◆ ASSIGNMENT: An exact reprint of every record below is required, with the pictures left out.

[EXERCISE DATA Boundary: Start]

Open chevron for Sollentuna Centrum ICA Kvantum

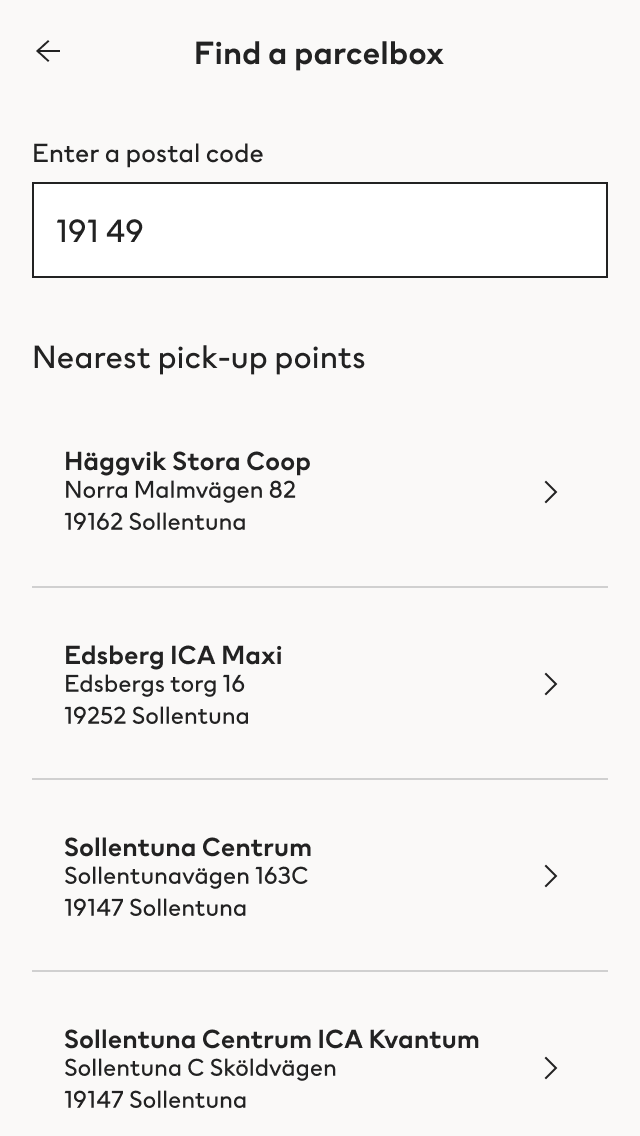(551, 1068)
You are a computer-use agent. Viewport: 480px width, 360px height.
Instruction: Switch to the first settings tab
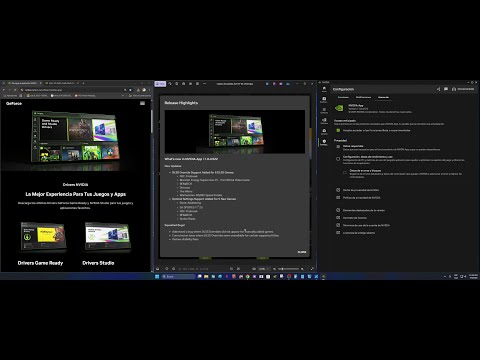(x=343, y=97)
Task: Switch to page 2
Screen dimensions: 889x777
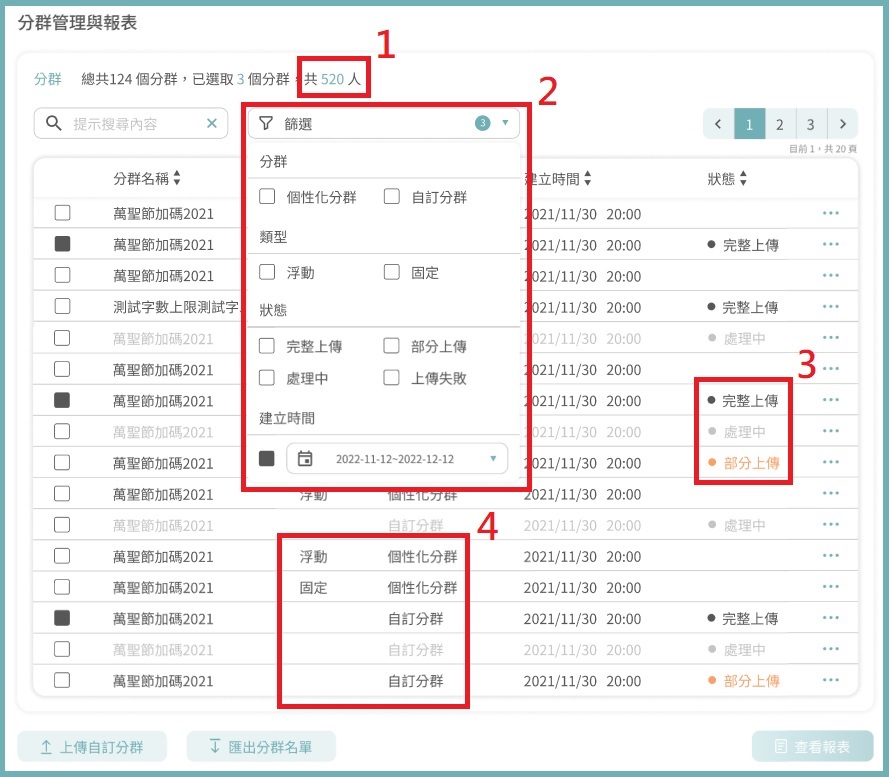Action: click(779, 124)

[EXERCISE DATA Boundary: End]

◆ SOLUTION FOR THIS TASK:
Open chevron for Sollentuna Centrum ICA Kvantum

(551, 1068)
You are a computer-use agent. Viewport: 480px width, 360px height.
Instruction: Switch to the first settings tab
(x=343, y=97)
Task: Switch to page 2
Screen dimensions: 889x777
Action: click(779, 124)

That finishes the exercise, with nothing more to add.